**Data shown:**

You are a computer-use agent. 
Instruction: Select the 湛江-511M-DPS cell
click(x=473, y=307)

...

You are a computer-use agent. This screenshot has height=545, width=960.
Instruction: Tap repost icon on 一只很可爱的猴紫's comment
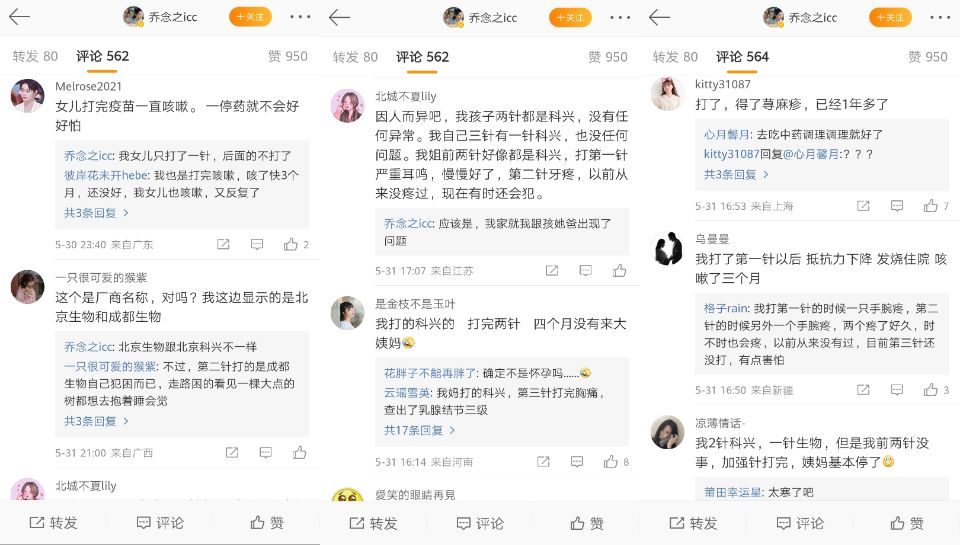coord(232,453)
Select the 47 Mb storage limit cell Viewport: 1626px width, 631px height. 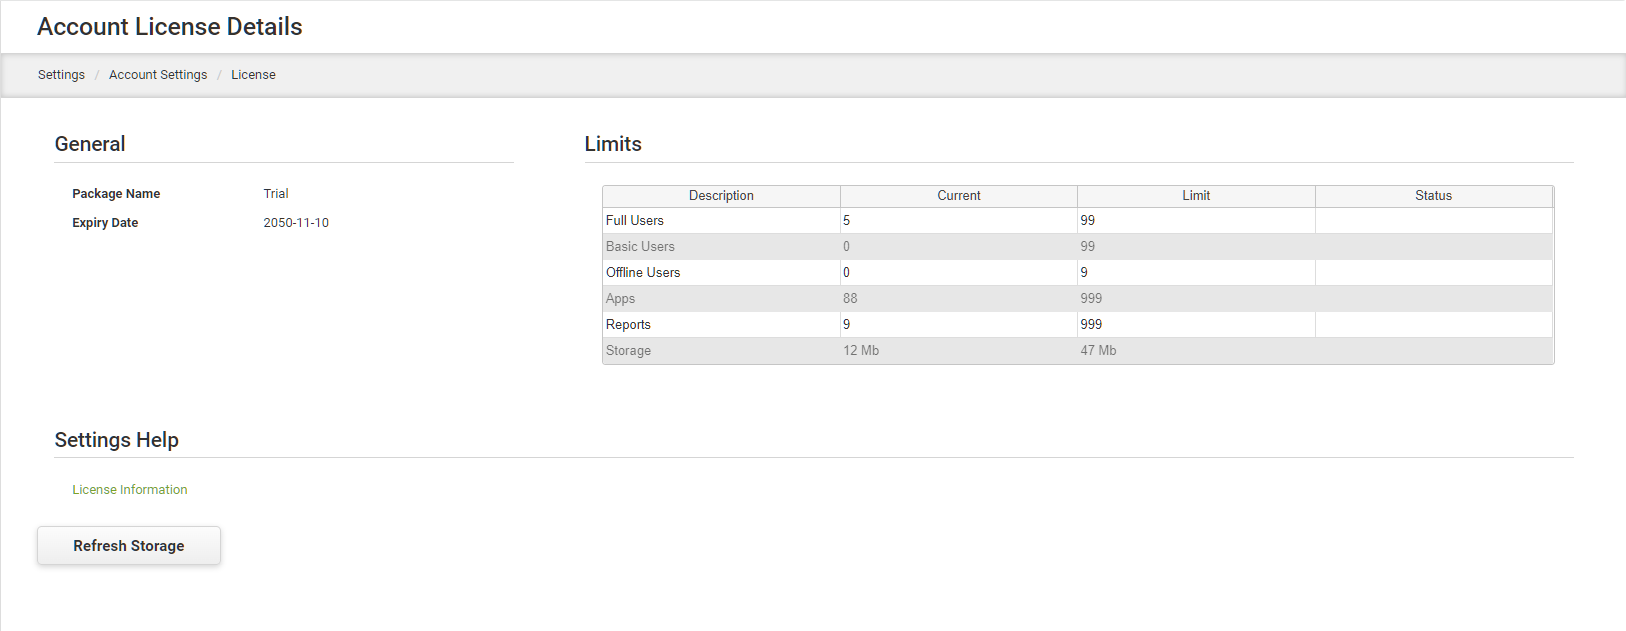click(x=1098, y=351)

--

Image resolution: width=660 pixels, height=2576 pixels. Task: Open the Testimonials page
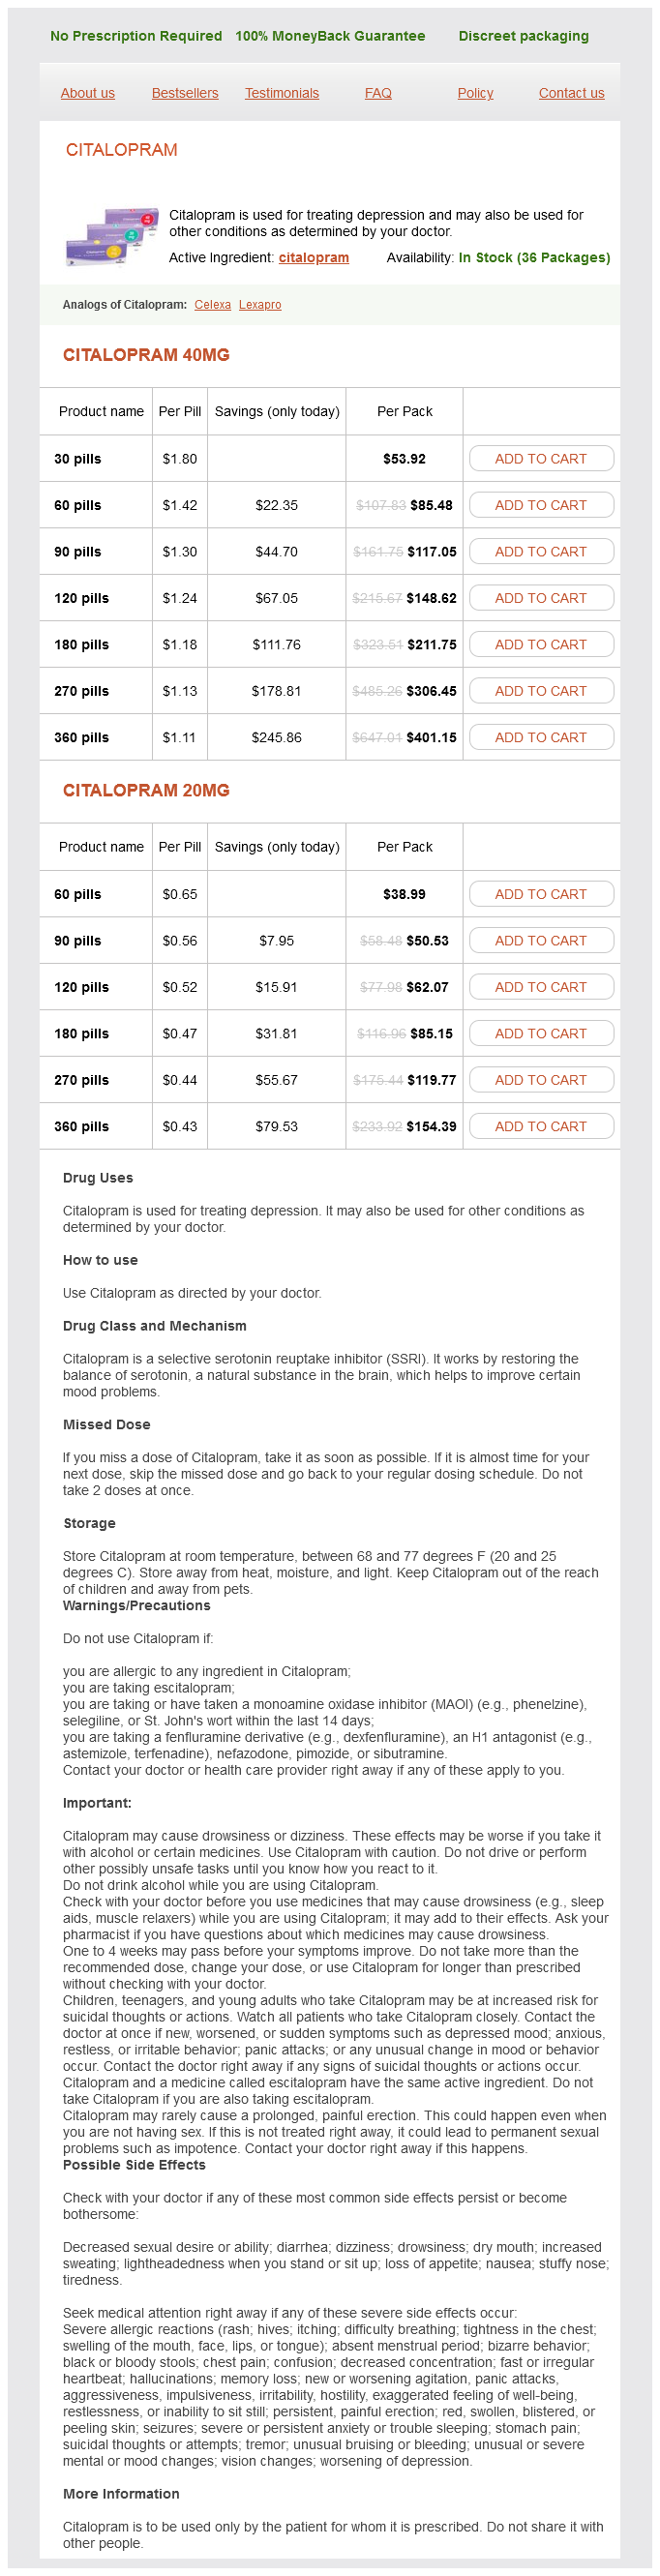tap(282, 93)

**Exercise goal:** Rewrite the material starting with the line that contains "Image resolution: width=660" and going on through the line that contains "tap(282, 93)" as a two-column CSV with the headers text and answer. Give one row per answer, put each field in double quotes with line breaks replaced by spaces, and leave the pictures out.

**The response:**
text,answer
"Image resolution: width=660 pixels, height=2576 pixels. Task: Open the Testimonials page","tap(282, 93)"